Her u-shadow took care of the lock codes, and the door swung inwards. It opened into a corridor. The lights were all off in readiness for their covert exploration. She checked her u-shadow’s subroutines had taken care of the alarms as well, and stepped inside.

‘Cool,’ Nigel said. ‘This is so much better than sitting in my office telling people what to do all day.’

Paula sighed. ‘Until we get caught. This isn’t a game, Nigel.’

‘Would you have to arrest yourself?’

‘We’re on a legitimate intelligence-gathering operation, so no. But it would be damn embarrassing.’

‘Enough to make you leave the Commonwealth?’

‘Nigel!’

They walked unseen through the Orchard Palace, going up two floors and approaching Inigo’s private suite of rooms from the back. Paula unlocked a room which wasn’t used for anything. Once they were inside, they shimmered back into view. She went over to the rear wall and took a couple of small plastic rectangles from her satchel. She placed them on the wall, above conduits that ran inside the composite. The modules sent active fibres worming their way through the composite to penetrate the conduits; tips insinuated themselves into the delicate optical data cables.

‘Good protection,’ she murmured as she read the alarm schematics building up in her exovision. A batch of subversive routines were dispatched, neutralizing the various sensor webs that covered the private room. ‘Here we go.’

She stood next to the wall and ordered her biononics to produce a valency disrupter effect, focusing the energy flow into a neat ring on the composite. Behind her, Nigel started humming cheerfully.

‘What the hell? Nigel!’

He gave her a roguish smile. ‘Sorry. It’s the theme tune from Mission: Impossible. It just seemed appropriate.’

‘What?’

‘Way before your time. It’s only us true oldies that—’

‘Nigel. Either behave or go wait outside.’

‘Yes, ma’am.’

She let out another exasperated sigh, and concentrated on the disrupter effect. A two-metre circle of wall came loose. She caught it and rolled it to one side.

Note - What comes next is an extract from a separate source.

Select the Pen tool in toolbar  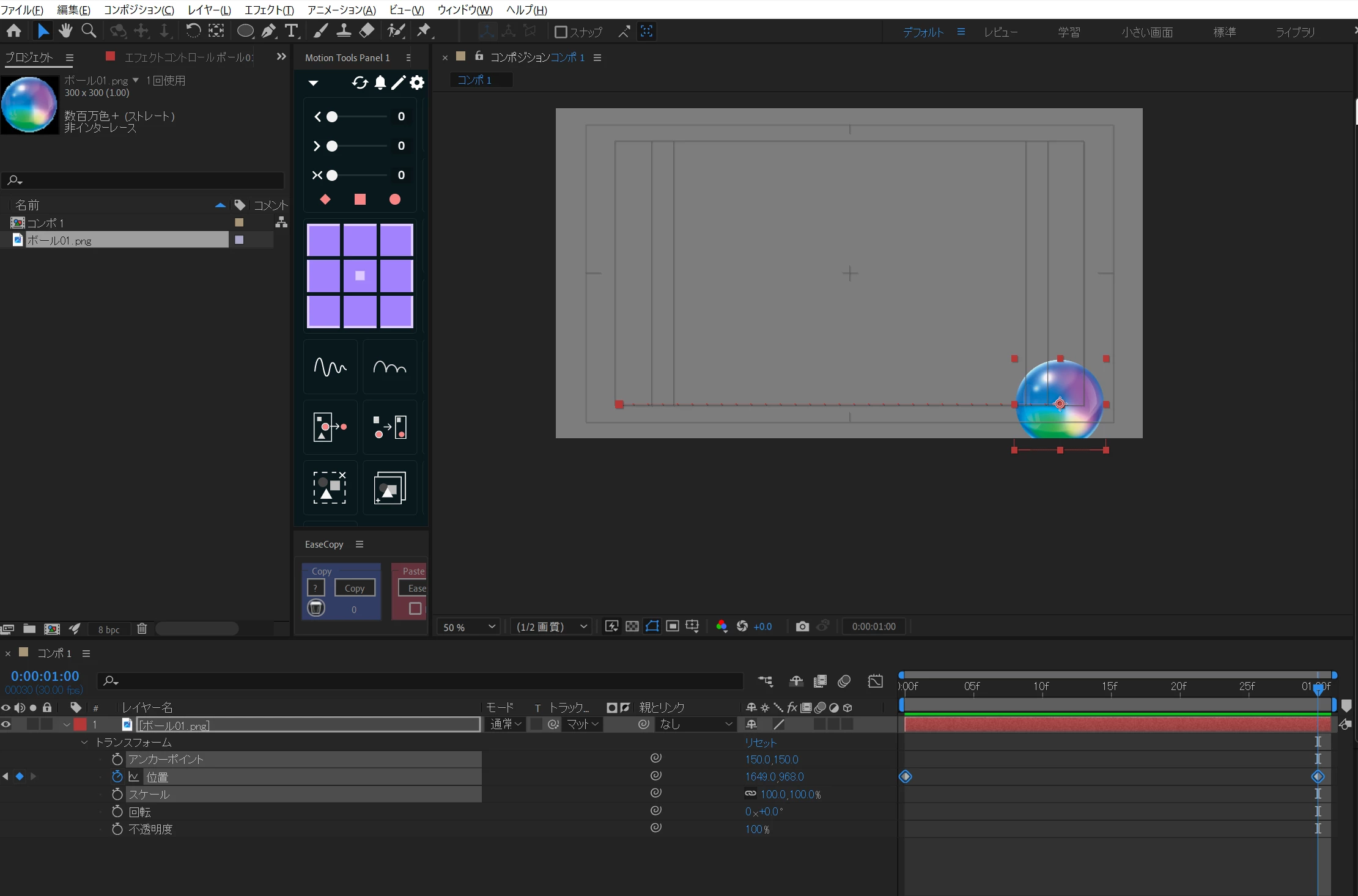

Inigo’s private vault didn’t contain much. An old wooden chest, which a quick fieldscan revealed contained clothes along with a lot of infusers loaded with various semi-legal sensory booster drugs, and some old-style memory kubes. The confluence nest sat in the middle of the room, a plain burnished aluminium cylinder a metre and a half high, and sixty centimetres in diameter.

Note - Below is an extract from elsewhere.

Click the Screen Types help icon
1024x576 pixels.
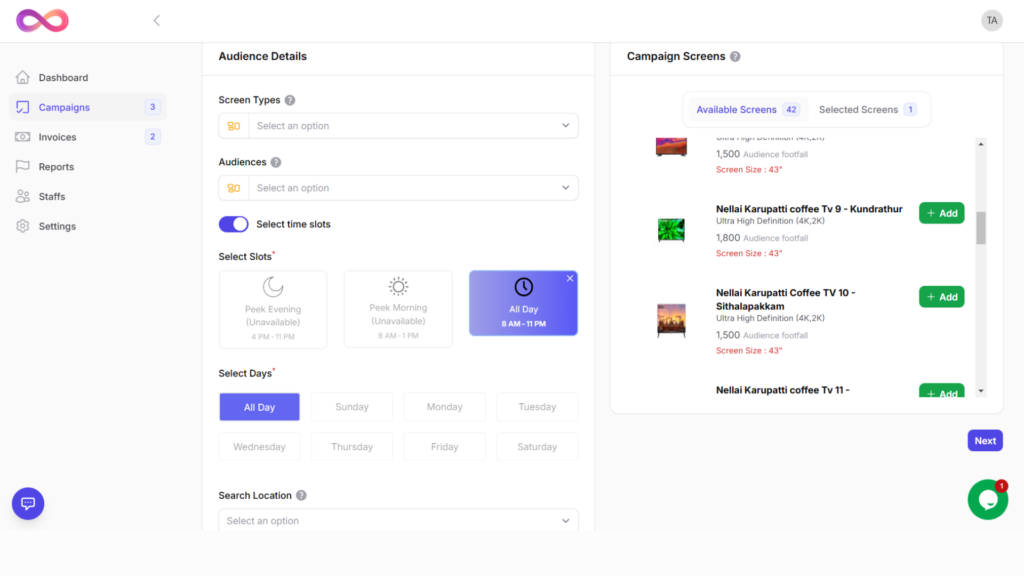pos(290,100)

‘Are you going to cut that open as well?’ Nigel asked.

‘No.’ Her u-shadow broke the service lock, and the top of the cylinder rose up silently.

The confluence nest was mostly biotech, consisting of eight long segments like desiccated muscle tissue connected with a tangle of small tubes and fibres. Its routines remained closed to every stimulus Paula directed at it from her gaiamotes. So she took the syphon from her satchel. It looked like a liver, with a slick glistening dark-red surface that pulsated slowly. She stuck it on one of the nest’s segments. Its cells began to bond with the artificial neurones of the nest segment, leaching out the contents directly.